> **Selected passage**

# # # #

En español | Medicare Part B helps pay for doctor visits, lab tests, diagnostic screenings, medical equipment, ambulance transportation and other outpatient services, but the coverage still has some out-of-pocket costs:
Most people pay $170.10 a month for Medicare Part B in 2022. This premium is paid to the federal government whether you’re participating in original Medicare or a Medicare Advantage plan from a private insurer.
If you are receiving Social Security benefits, the monthly premium will be deducted from your monthly benefit payments. If not, Medicare will bill you quarterly or you can set up an electronic payment.
If you don’t sign up for Medicare when you are first eligible and don’t qualify for a special enrollment period, you may have to pay a late-enrollment penalty.
The Part B late enrollment penalty adds an extra 10 percent to the standard Part B premium for each full 12-month period when you should have had Part B but didn’t. This penalty lasts for your lifetime.
So if you delayed enrolling for 40 months after you were eligible, you would pay a penalty based on your lack of coverage for 36 months, three full years. For 2022, that’s more than $50 additional — $170.10 x 0.1 x 3 = $51.03 — you’ll pay each month, amounting to more than $600 a year. In this case the penalty would be rounded down to $51 because amounts are rounded to the nearest 10 cents.
The penalty is recalculated when the next year’s premium is announced. And for the past 53 years, it has gone up or stayed the same all but three times.
Usually, you need to sign up for Medicare during your initial enrollment period, which starts three months before the month you turn 65 and ends three months later. However, you may be able to delay if you or your spouse still works and you have health insurance through either of your employers. In that case, you need to sign up for Medicare Part B before your employer coverage ends or within eight months of losing your job-based coverage to late-enrollment penalty.

# # # #

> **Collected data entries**
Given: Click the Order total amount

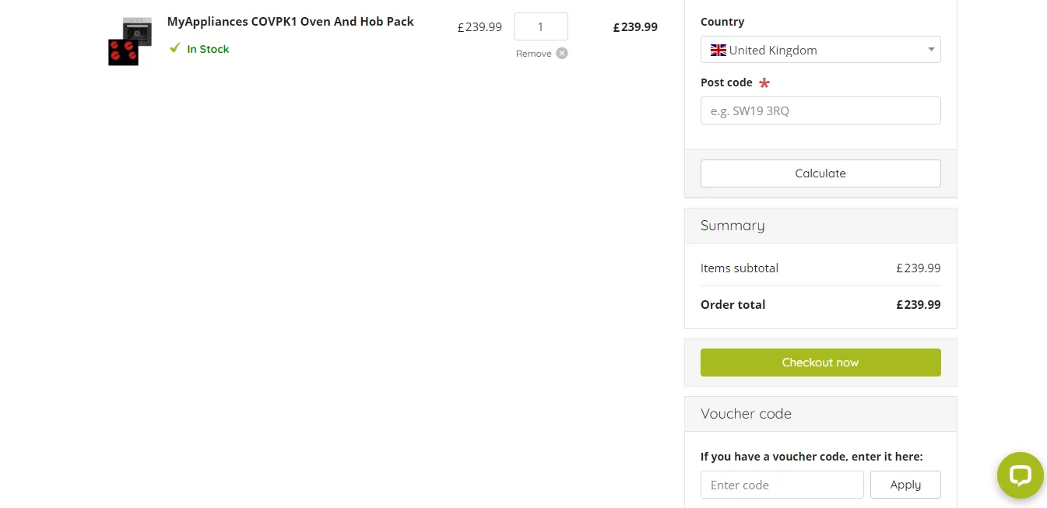Looking at the screenshot, I should pyautogui.click(x=919, y=305).
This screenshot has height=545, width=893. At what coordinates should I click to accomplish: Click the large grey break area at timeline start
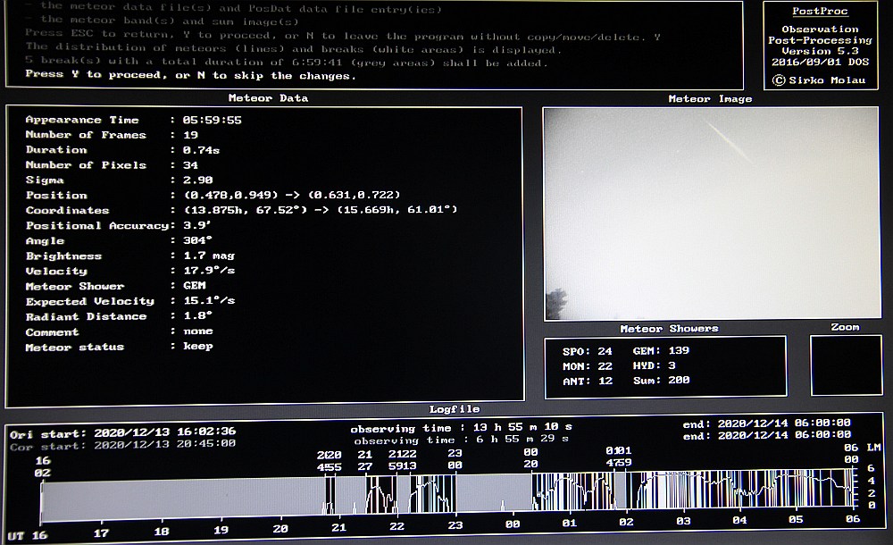(179, 499)
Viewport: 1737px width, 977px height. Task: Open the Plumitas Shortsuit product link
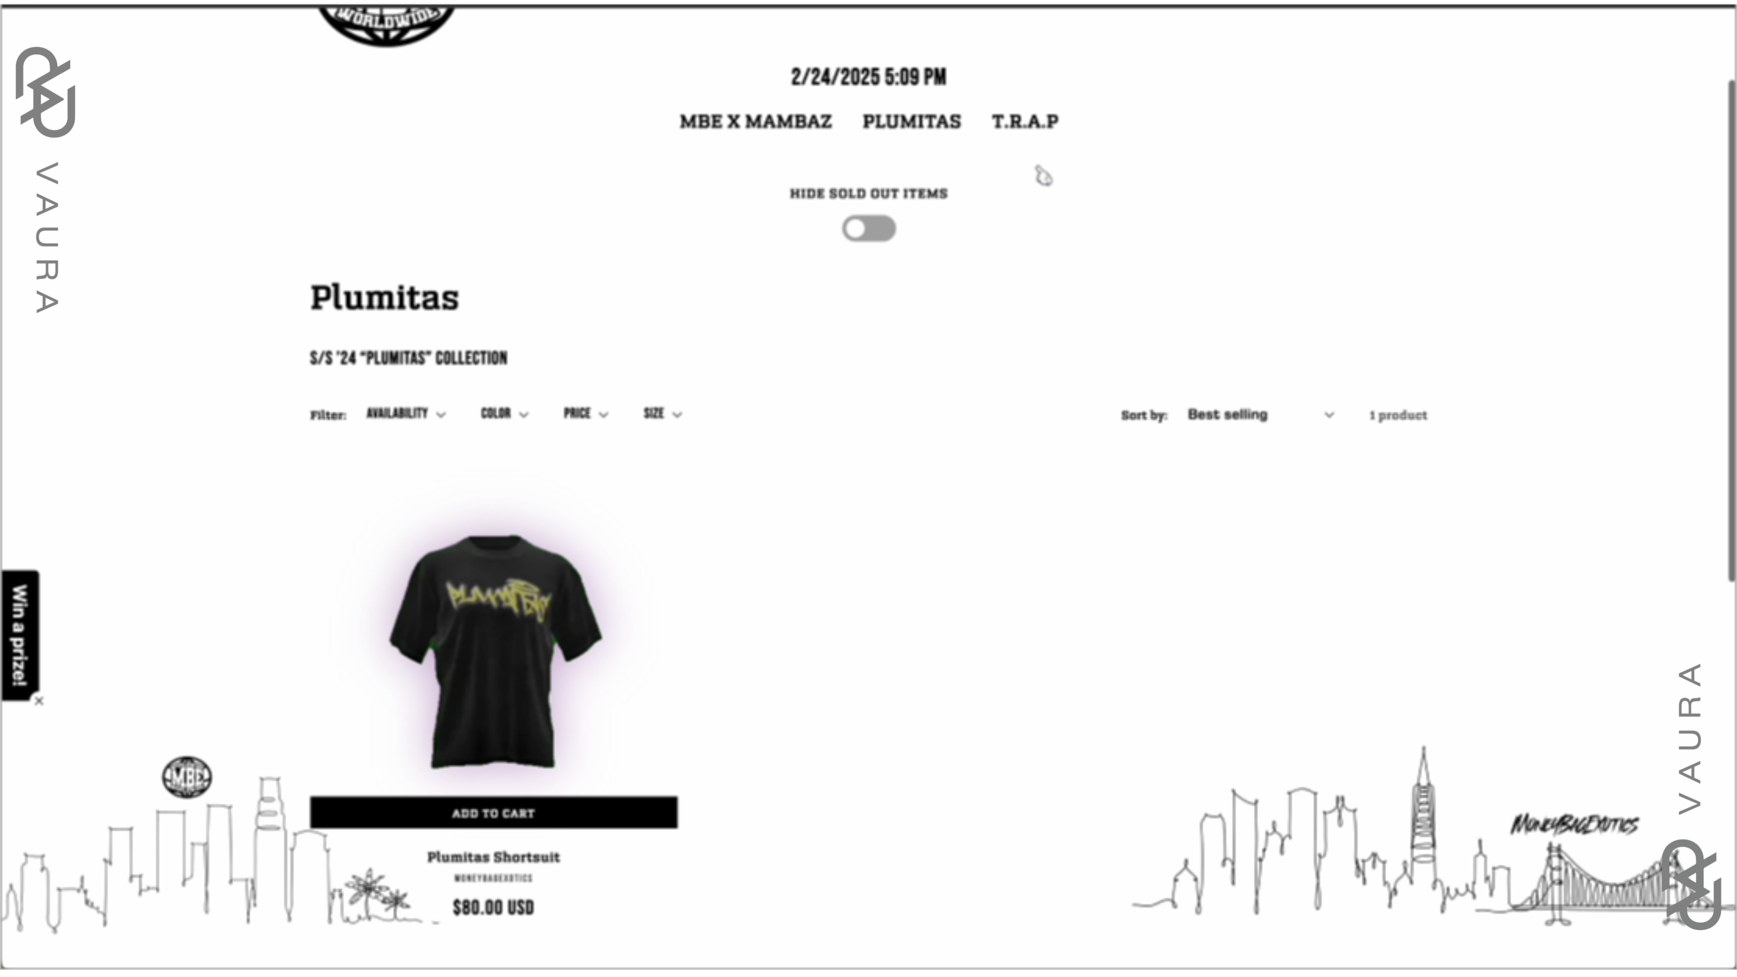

# # # #

> **Prompt 1**
According to the Medicare Part B text, how much do most people pay each month for Part B in 2022?
> **Prompt 2**
Echo everything in the Medicare Part B text from "If you are receiving" down to "a late-enrollment penalty.".
The records have no connection to the text.

> **Exercise solution 1**
$170.10 a month.

> **Exercise solution 2**
If you are receiving Social Security benefits, the monthly premium will be deducted from your monthly benefit payments. If not, Medicare will bill you quarterly or you can set up an electronic payment.
If you don’t sign up for Medicare when you are first eligible and don’t qualify for a special enrollment period, you may have to pay a late-enrollment penalty.